**Instructions for the task**
Copy out the records unchanged, starting at the line that contains "930x930 pixels. Task: Click" and ending at the line that contains "(x=360, y=19)", with both of those lines included.

**Records shown**
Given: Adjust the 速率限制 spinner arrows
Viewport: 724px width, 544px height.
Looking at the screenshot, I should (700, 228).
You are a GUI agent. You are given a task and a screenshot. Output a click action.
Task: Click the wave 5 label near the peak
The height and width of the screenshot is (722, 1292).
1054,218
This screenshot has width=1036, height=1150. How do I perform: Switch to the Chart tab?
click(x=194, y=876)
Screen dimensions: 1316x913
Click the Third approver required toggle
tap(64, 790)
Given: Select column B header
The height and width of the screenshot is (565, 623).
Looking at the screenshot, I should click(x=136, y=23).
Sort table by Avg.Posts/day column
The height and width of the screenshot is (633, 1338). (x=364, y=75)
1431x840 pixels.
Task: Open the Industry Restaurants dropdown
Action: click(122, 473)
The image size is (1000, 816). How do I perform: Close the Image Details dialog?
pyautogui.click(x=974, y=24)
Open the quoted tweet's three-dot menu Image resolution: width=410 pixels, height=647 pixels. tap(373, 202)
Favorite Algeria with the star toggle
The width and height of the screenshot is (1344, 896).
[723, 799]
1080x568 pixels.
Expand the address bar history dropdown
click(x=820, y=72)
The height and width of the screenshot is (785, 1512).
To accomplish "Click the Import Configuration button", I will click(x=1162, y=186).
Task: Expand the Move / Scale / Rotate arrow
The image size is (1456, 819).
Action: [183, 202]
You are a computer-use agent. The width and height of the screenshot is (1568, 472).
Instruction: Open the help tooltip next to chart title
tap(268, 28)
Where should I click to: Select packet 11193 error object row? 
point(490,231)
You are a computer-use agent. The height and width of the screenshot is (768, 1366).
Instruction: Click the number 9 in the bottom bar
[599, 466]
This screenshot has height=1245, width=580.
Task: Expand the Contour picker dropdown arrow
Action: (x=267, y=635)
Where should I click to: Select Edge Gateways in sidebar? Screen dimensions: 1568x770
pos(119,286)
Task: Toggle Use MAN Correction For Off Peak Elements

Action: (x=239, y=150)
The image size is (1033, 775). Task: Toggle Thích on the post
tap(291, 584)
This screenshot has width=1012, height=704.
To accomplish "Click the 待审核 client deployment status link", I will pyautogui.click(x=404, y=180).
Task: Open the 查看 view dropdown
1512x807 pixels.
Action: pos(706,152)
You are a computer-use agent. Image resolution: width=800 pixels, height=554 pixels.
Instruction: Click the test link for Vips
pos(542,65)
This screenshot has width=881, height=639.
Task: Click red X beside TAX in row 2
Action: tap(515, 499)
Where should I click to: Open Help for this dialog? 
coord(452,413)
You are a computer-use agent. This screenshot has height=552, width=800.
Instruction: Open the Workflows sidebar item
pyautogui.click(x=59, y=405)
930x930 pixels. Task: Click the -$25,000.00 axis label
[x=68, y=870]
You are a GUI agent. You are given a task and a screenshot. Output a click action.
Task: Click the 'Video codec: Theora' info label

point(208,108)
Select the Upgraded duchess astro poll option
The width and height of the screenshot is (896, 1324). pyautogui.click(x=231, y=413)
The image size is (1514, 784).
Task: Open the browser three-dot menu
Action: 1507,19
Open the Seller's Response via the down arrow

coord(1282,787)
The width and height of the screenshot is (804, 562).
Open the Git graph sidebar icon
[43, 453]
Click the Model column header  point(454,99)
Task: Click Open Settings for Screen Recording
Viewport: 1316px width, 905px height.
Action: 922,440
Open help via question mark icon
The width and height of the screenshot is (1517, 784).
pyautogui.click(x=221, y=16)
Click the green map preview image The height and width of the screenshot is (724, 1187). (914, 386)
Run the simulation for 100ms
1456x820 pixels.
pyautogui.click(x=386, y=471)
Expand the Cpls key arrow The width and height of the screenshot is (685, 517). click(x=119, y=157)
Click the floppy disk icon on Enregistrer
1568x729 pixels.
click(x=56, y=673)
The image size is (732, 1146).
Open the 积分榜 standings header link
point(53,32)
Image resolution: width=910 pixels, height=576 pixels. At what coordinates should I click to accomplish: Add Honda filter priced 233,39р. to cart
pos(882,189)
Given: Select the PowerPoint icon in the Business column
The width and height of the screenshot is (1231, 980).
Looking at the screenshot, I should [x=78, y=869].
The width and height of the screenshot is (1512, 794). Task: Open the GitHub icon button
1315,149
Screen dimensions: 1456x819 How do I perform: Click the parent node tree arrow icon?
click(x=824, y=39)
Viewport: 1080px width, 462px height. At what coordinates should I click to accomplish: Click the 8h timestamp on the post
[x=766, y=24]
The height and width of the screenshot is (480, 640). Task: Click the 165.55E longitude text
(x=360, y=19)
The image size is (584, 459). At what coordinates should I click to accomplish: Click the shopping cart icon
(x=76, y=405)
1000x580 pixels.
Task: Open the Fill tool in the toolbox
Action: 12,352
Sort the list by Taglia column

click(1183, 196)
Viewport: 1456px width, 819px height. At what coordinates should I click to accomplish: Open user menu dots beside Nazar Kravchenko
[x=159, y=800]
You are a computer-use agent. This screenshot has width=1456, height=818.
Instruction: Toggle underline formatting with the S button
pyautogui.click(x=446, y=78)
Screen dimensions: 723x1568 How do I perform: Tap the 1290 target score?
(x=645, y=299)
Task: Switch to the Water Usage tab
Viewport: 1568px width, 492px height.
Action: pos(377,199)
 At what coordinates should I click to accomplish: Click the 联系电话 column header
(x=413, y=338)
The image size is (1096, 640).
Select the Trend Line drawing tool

**Solution**
930x930 pixels. Task: Click the -$25,000.00 axis label
[x=68, y=870]
You are a GUI agent. You are given a task and a screenshot. Output a click action.
Task: Click the 'Video codec: Theora' info label

point(208,108)
Select the Upgraded duchess astro poll option
The width and height of the screenshot is (896, 1324). pyautogui.click(x=231, y=413)
The image size is (1514, 784).
Task: Open the browser three-dot menu
Action: 1507,19
Open the Seller's Response via the down arrow

coord(1282,787)
The width and height of the screenshot is (804, 562).
Open the Git graph sidebar icon
[43, 453]
Click the Model column header  point(454,99)
Task: Click Open Settings for Screen Recording
Viewport: 1316px width, 905px height.
Action: 922,440
Open help via question mark icon
The width and height of the screenshot is (1517, 784).
pyautogui.click(x=221, y=16)
Click the green map preview image The height and width of the screenshot is (724, 1187). (914, 386)
Run the simulation for 100ms
1456x820 pixels.
pyautogui.click(x=386, y=471)
Expand the Cpls key arrow The width and height of the screenshot is (685, 517). click(x=119, y=157)
Click the floppy disk icon on Enregistrer
1568x729 pixels.
click(x=56, y=673)
The image size is (732, 1146).
Open the 积分榜 standings header link
point(53,32)
Image resolution: width=910 pixels, height=576 pixels. At what coordinates should I click to accomplish: Add Honda filter priced 233,39р. to cart
pos(882,189)
Given: Select the PowerPoint icon in the Business column
The width and height of the screenshot is (1231, 980).
Looking at the screenshot, I should [x=78, y=869].
The width and height of the screenshot is (1512, 794). Task: Open the GitHub icon button
1315,149
Screen dimensions: 1456x819 How do I perform: Click the parent node tree arrow icon?
click(x=824, y=39)
Viewport: 1080px width, 462px height. At what coordinates should I click to accomplish: Click the 8h timestamp on the post
[x=766, y=24]
The height and width of the screenshot is (480, 640). Task: Click the 165.55E longitude text
(x=360, y=19)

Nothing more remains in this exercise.